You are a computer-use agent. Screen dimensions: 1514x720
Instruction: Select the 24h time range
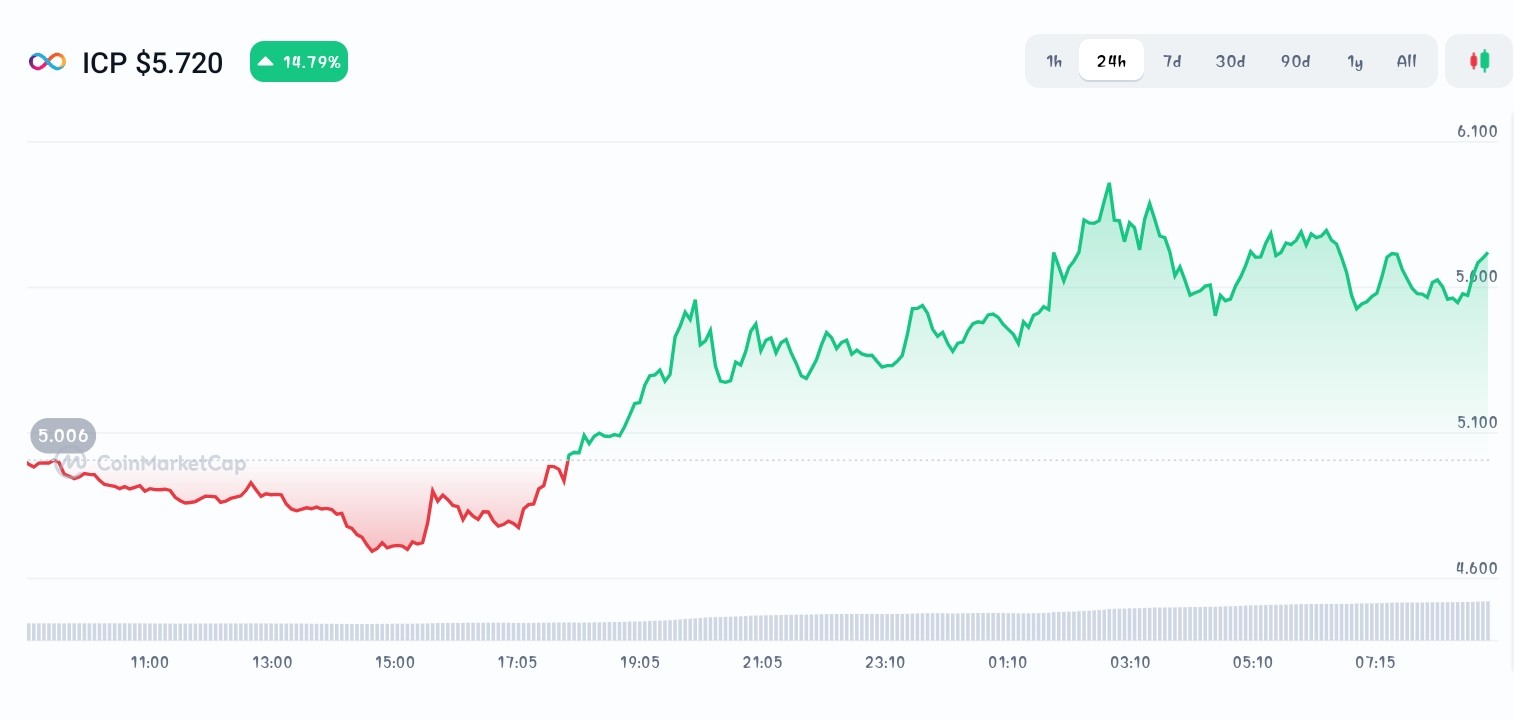click(1111, 61)
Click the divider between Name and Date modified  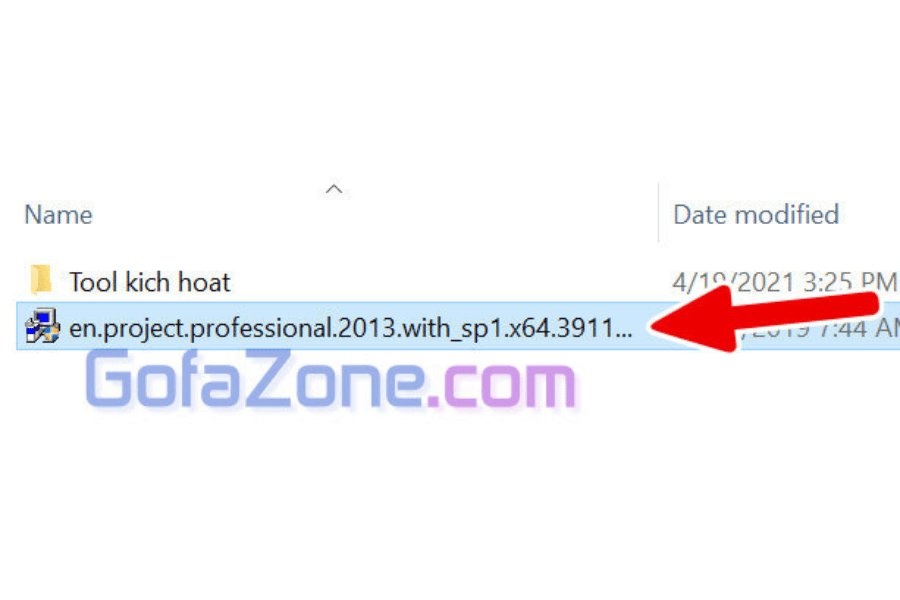tap(658, 212)
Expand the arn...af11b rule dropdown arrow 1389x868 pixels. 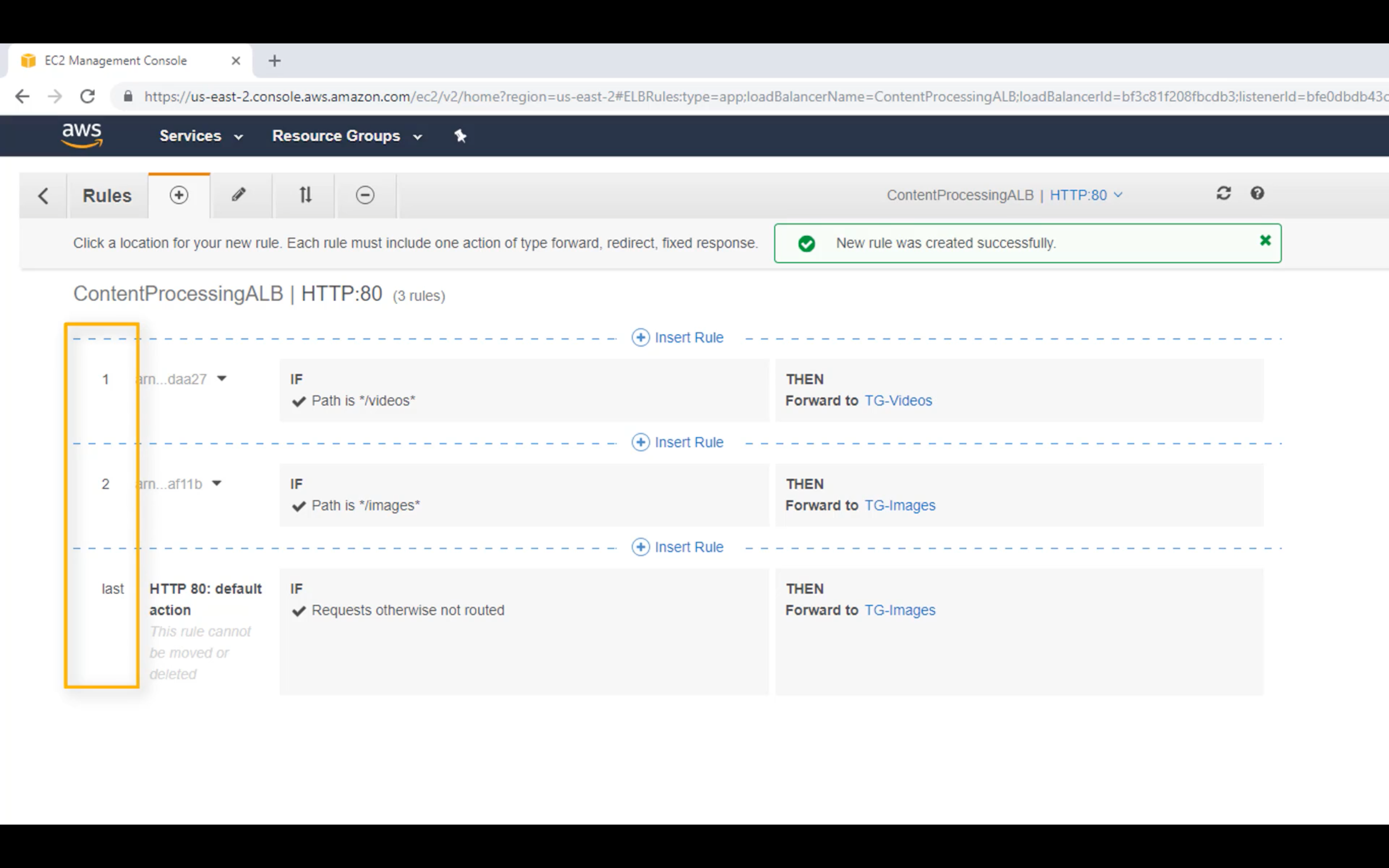(216, 483)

_ _ _ _

Stated exercise: Count the lines in the items above that contain the word "time", and give only that number.

The output: 1